The narrative seamlessly weaves between characters, times and locations to piece together an expansive tale of a group of people, all connected by interactions big and small with a once famous actor called Arthur Leander – who might have been remembered most for his dramatic on-stage death had it not coincided with the night that the apocalypse began in earnest.
The ex-wife, the ex-best friend, the child actress and the former paparazzo turned paramedic who tried and failed to save his life populate Mandel’s beautiful and brutal world filled with Shakespeare and music in the form of the Travelling Symphony, a group of cut-throat actors and musicians walking what remains of North America performing for the people left; two issues of a comic called Dr. Eleven about a physicist who lives on a space station; a prophet – or, at least, a man who believes himself to be one; and the Museum of Civilisation in an airport at the end of the world.
It’s not very often while reading that I find myself thinking I really haven’t read anything quite like this before, but I was astounded by the uniqueness of Station Eleven throughout.
Mandel crafts moments of total beauty and frailty that constantly push up against abject horror – like the Museum of Civilisation, a beacon of hope, really, but within sight of an aeroplane that landed but never opened its doors.
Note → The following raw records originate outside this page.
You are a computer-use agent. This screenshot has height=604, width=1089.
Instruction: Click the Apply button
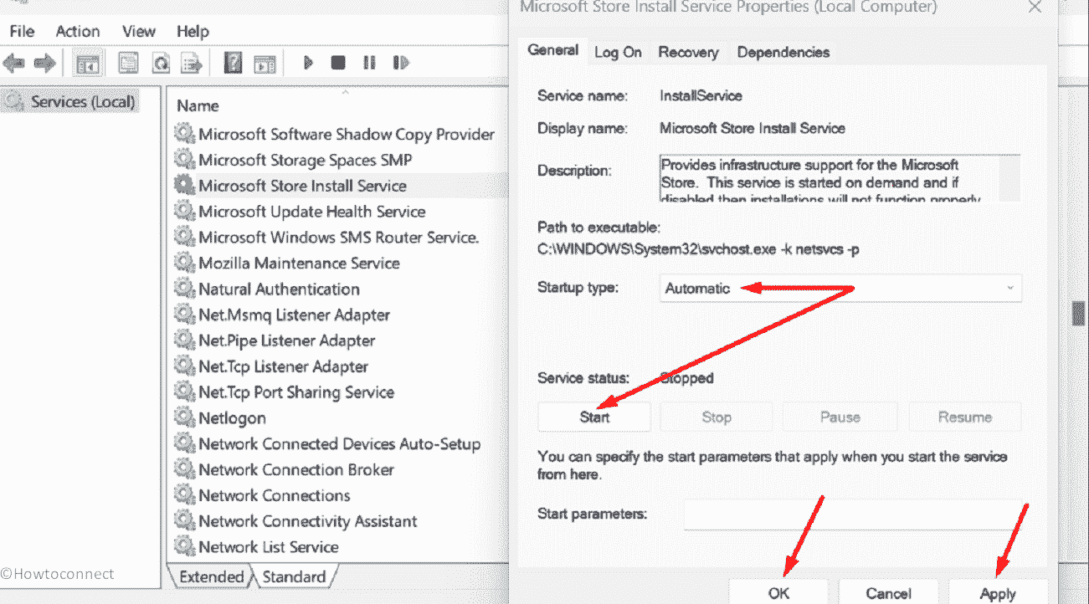pos(997,593)
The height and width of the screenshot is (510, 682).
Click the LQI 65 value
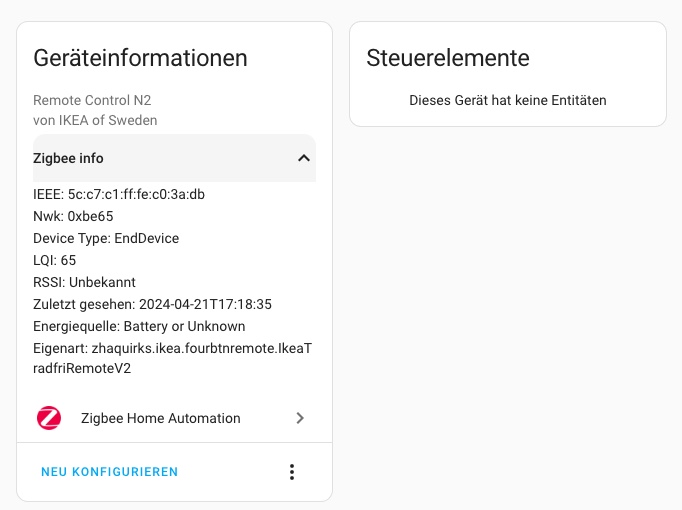click(68, 260)
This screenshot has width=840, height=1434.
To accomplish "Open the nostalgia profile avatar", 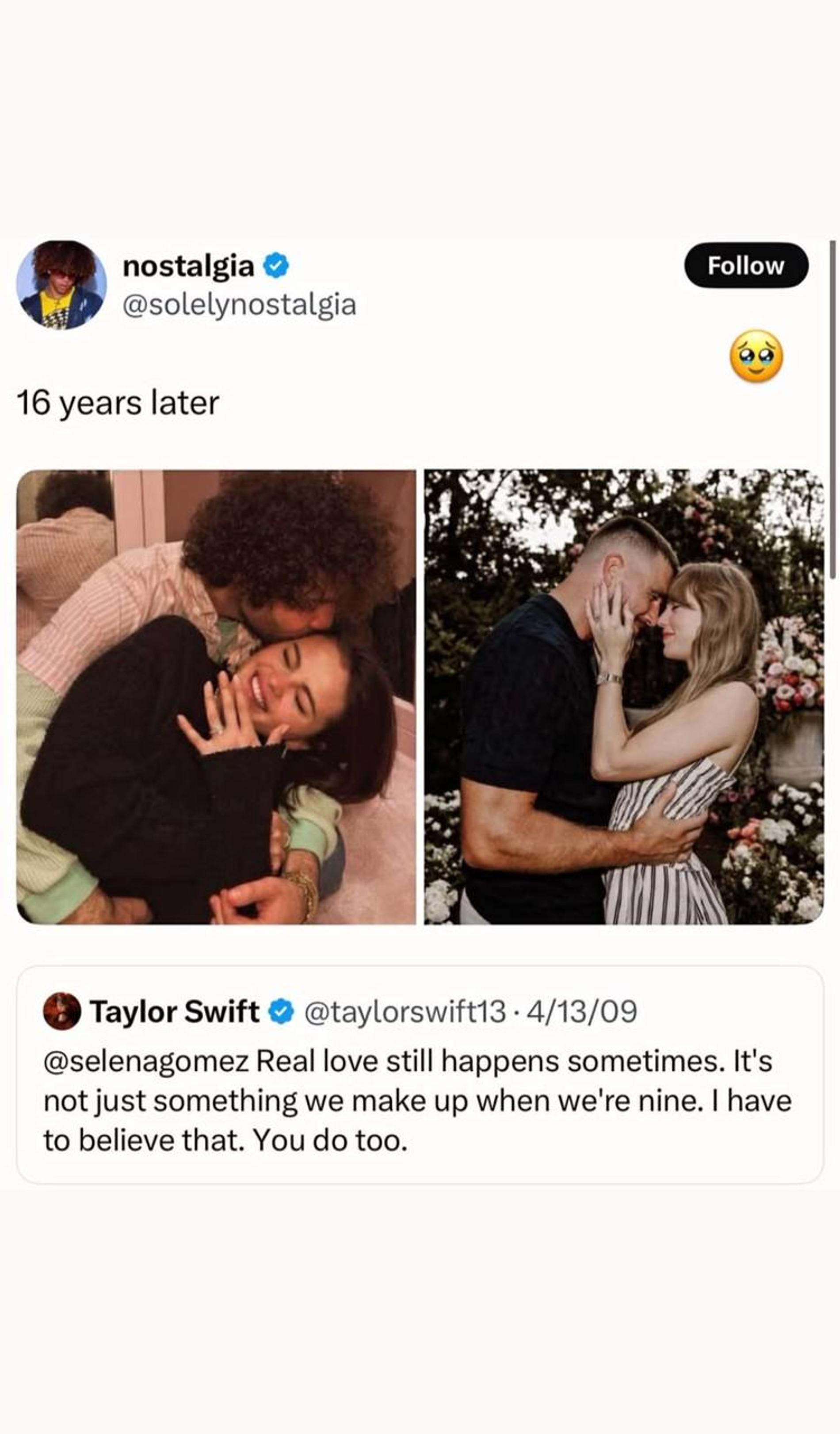I will (x=62, y=285).
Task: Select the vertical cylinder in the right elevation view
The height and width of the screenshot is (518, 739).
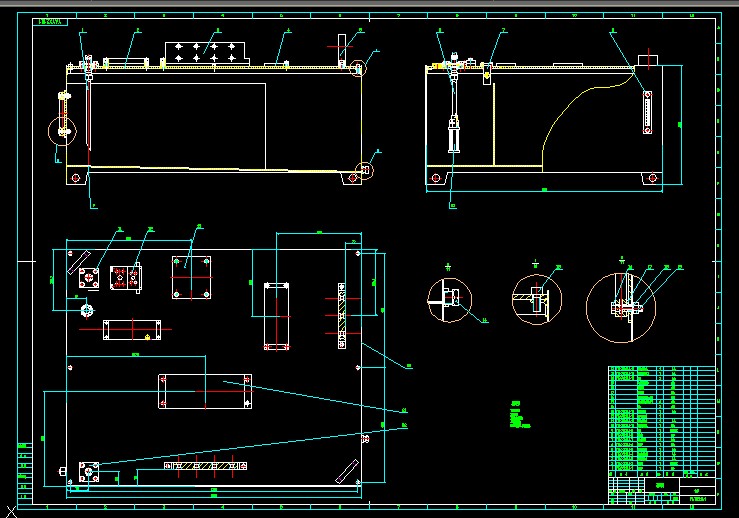Action: pyautogui.click(x=455, y=133)
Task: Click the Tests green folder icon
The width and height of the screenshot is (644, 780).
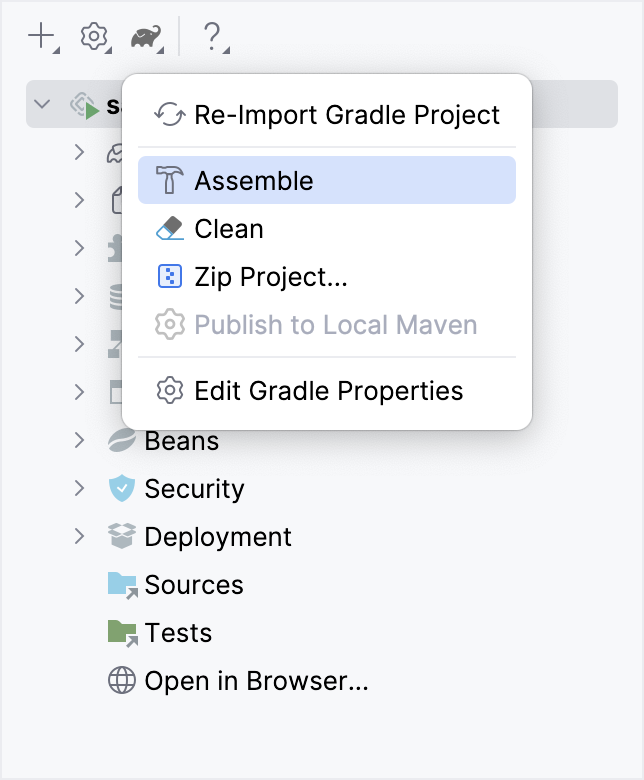Action: tap(122, 633)
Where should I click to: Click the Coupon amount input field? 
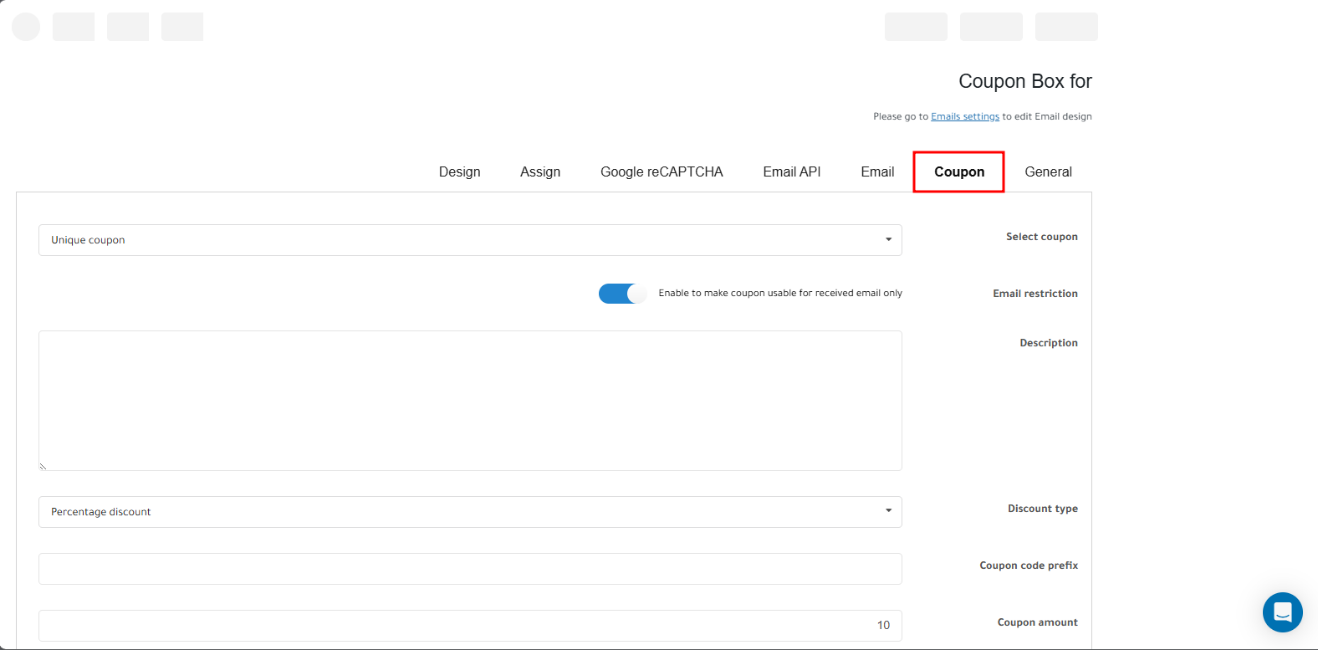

The people living at the Museum know that is filled with corpses, people killed by the same virus that took down most of the rest of the world. The question of what their last moments must have been – and whoever made the decision not to open the doors of the plane – hangs heavy over the entire enterprise.
At the same time though, far from a vision of the end of the world driven by the breakdown of decency – the idea that the loss of the basic structure of society would see the end of kindness and human decency – the end of the world Mandel paints is driven by community. From the Travelling Symphony to the Museum of Civilization, far from wanting to destroy the little of the world that’s left, Mandel’s characters want to come together, to build. At least, most of them do.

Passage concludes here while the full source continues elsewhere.